━━━━━ DATASET EXCERPTS ━━━━━

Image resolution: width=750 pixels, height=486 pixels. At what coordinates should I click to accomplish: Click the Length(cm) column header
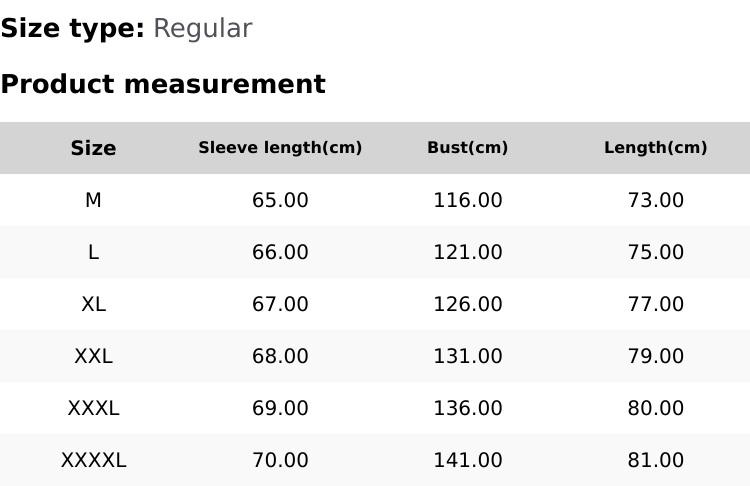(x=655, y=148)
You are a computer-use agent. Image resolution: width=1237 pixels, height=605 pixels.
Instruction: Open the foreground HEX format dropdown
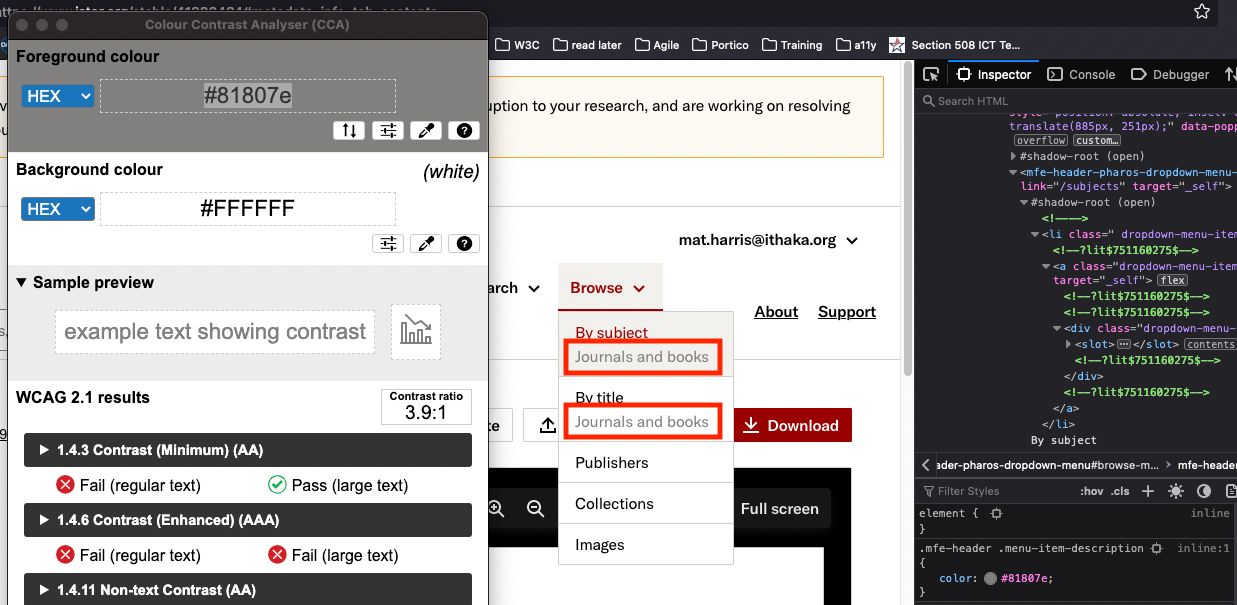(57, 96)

━━━━━
━━━━━ DATASET EXCERPTS ━━━━━

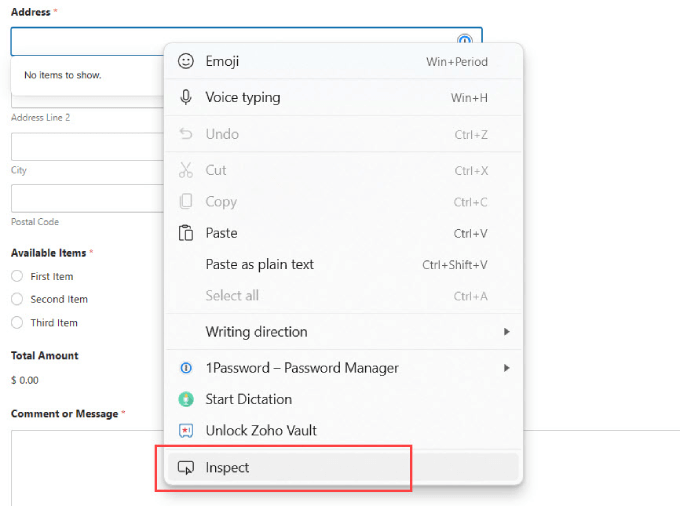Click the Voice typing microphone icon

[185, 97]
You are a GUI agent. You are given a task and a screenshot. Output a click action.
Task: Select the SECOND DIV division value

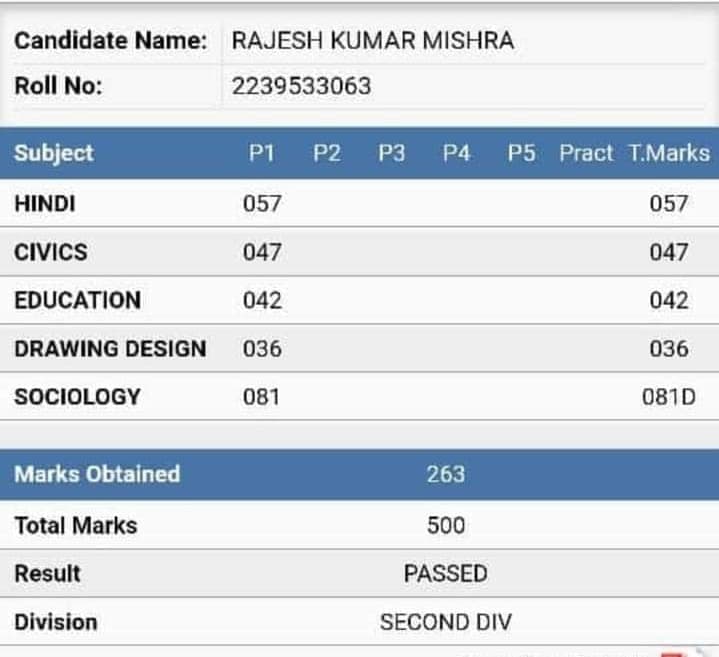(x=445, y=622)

━━━━━

HOW TO COMPLETE THIS TASK
Filter the data, keeping only the lines that contain "agent".

SOLUTION TO THIS PROBLEM
You are a computer-use agent. Image resolution: width=1237 pixels, height=605 pixels.
You are a GUI agent. You are given a task and a screenshot. Output a click action.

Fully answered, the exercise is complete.